In Francois Mauriac’s most famous novel Therese Desqueyroux, Bernard, the unloving husband who keeps the titular lady under house arrest after she attempts to murder him (I know, the plot is ridiculously French), exhibits an unexpected piece of common sense. He refuses to “place an order at the Bordeaux bookstore” for Therese, but he does “replenish her cigarette supply,” because Bernard knows what we have forgotten: Reading is far more dangerous than smoking.
The danger of reading lies not in its ability to enliven or sedate the reader (which is all that is at stake in smoking) but in its ability to change the reader. Bernard recognizes the danger of a book because he recognizes the danger of ideas. He complains of “the perils of an education such as Therese had received.”
Bernard’s fear of novelettes over cigarettes strikes the modern mind as strange because we have thrown out the baby, the bath water and the bath. In the last hundred years, the West has accepted the (perfectly reasonable) claim that the government shouldn’t censor books alongside the perfectly unreasonable claim that no books ever ought to be censored. It is one thing to say a government is incapable of carrying out some action; it is another to say the action never needs to be carried out at all.

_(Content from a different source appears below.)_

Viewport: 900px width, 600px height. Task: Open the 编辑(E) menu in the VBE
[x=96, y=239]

You'll hear this unreasonable claim made everywhere the censoring of books is discussed. The Banned Books Week event and the Reading Rainbow website both make this claim, but in a very odd context. The claim we should never ban books depends on the assumption that books are not dangerous and have never served to corrupt their readers. Oddly, as Helen Andrews points out, “this fallacy is most popular among those who praise the power of reading to broaden horizons and influence minds, as if that power could only ever be used for good.”

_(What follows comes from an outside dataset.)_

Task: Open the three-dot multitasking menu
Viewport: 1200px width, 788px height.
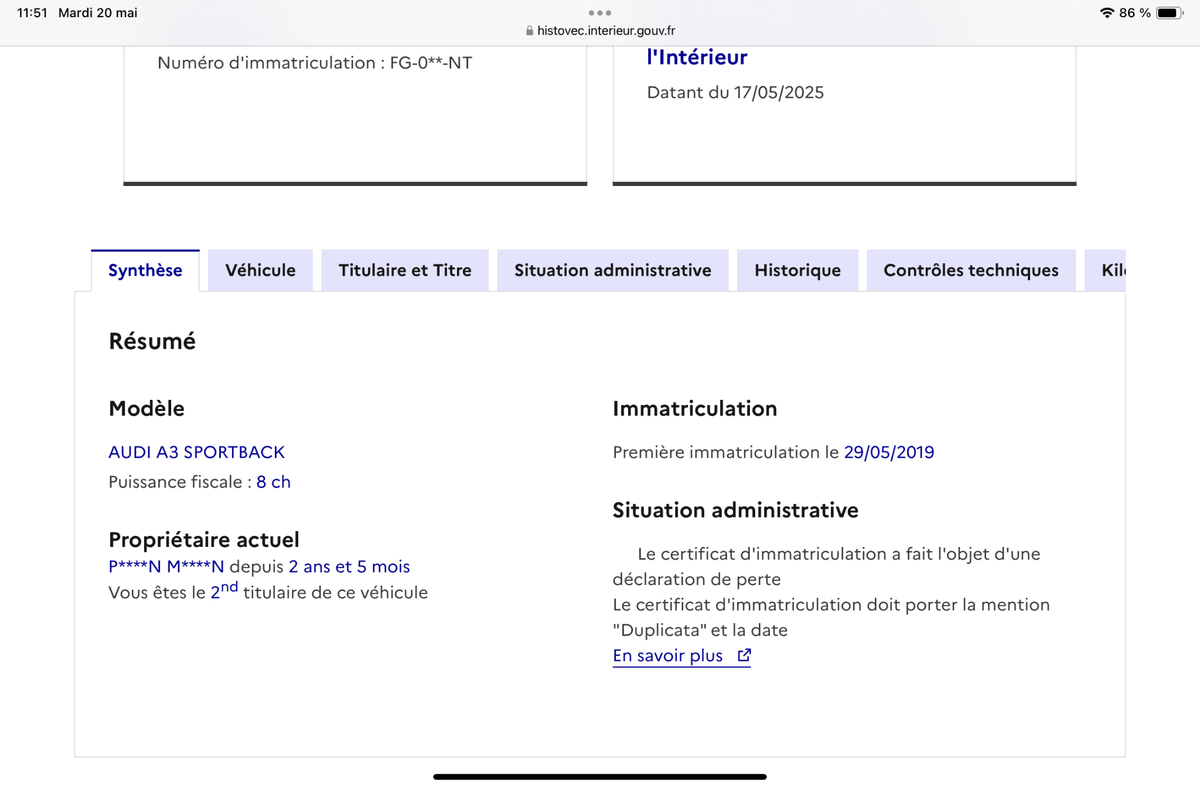Action: point(600,13)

If any people knows about the potentially dangerous effects of reading, it is the French. When he assesses the Revolution, Voltaire is quite clear: “books did it all.” The drop of Gutenberg’s press preceded the drop of Robespierre’s guillotine. The streets flowed with blood because the book stands first flowed with ink.
In Mauriac’s novel (which I recommend for a rainy day), Bernard is easily the most uncaring and the least sympathetic character, but even he teaches wisdom. He knows the proportional dangers of smoking and reading. There is mild danger in the former, but extreme danger in the latter. A loose cigarette can burn down a forest; a loose book can burn down the world.